The towns of Eads, Tennessee; Eads, Colorado; and Port Eads, Louisiana are named for him.

U.S. Route 50 through Lawrenceburg, his hometown, is called Eads Parkway in his honor.

Eads Street is a street running parallel to U.S. Route 1/Richmond Highway in Crystal City, Arlington Virginia.

In 1920, Eads was added to the Hall of Fame for Great Americans colonnade, located on the grounds of the Bronx Community College in New York.

Eads is memorialized at Washington University in St. Louis by James B. Eads Hall, a 19th-century building long associated with science and technology. Eads Hall was the site of Professor Arthur Holly Compton's Nobel Prize–winning experiments in electromagnetic radiation. Today Eads Hall continues to serve Washington University as the site of a number of facilities including the Arts and Sciences Computing Center. Eads Hall was the gift of Captain Eads's daughter Mrs. James Finney How.

Each year the Academy of Science of St. Louis awards the James B. Eads Award recognizing a distinguished individual for outstanding achievement in science and technology.

Eads is recognized with a star on the St. Louis Walk of Fame.

In 1927, the deans of America's engineering colleges vote Eads one of the top five engineers of all time, an accolade he shared with Leonardo da Vinci, James Watt, Ferdinand de Lesseps, and Thomas A. Edison.

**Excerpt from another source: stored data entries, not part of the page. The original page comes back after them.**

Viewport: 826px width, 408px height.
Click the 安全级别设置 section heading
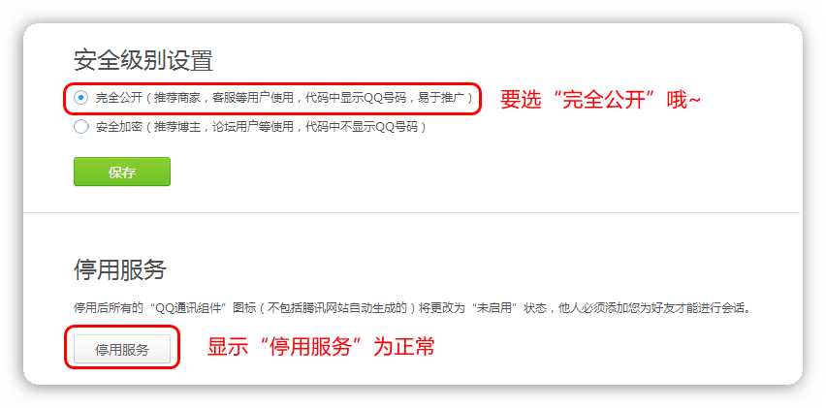click(143, 60)
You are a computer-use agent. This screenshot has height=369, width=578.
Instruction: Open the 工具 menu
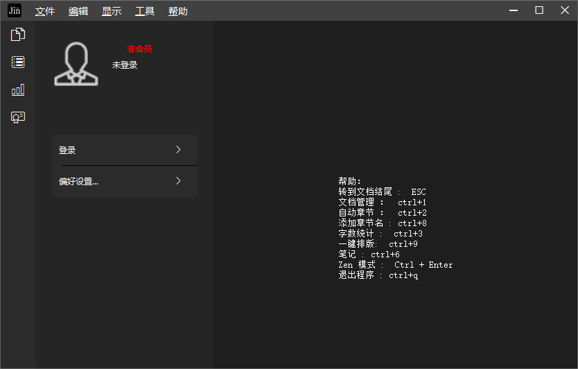coord(145,11)
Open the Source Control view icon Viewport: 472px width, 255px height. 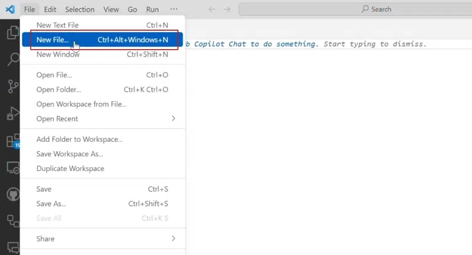click(12, 86)
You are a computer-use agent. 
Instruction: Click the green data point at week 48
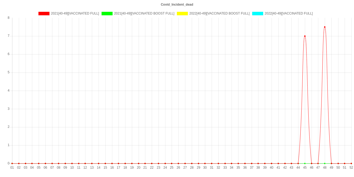325,163
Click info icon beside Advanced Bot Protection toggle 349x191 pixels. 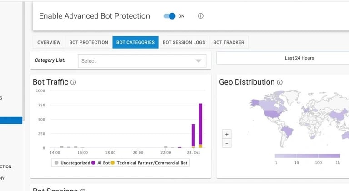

Eads Bridge was designated a National Historic Landmark by the Department of the Interior in 1964 and on October 21, 1974 was listed as a National Historic Civil Engineering Landmark by the American Society of Civil Engineers. It was also awarded a Special Award of Recognition by the American Institute of Steel Construction in 1974 on the 100th anniversary of its entry into service. Eads also designed the jetties of the south pass of the Mississippi River, which were designated as National Historic Civil Engineering Landmarks in 1982.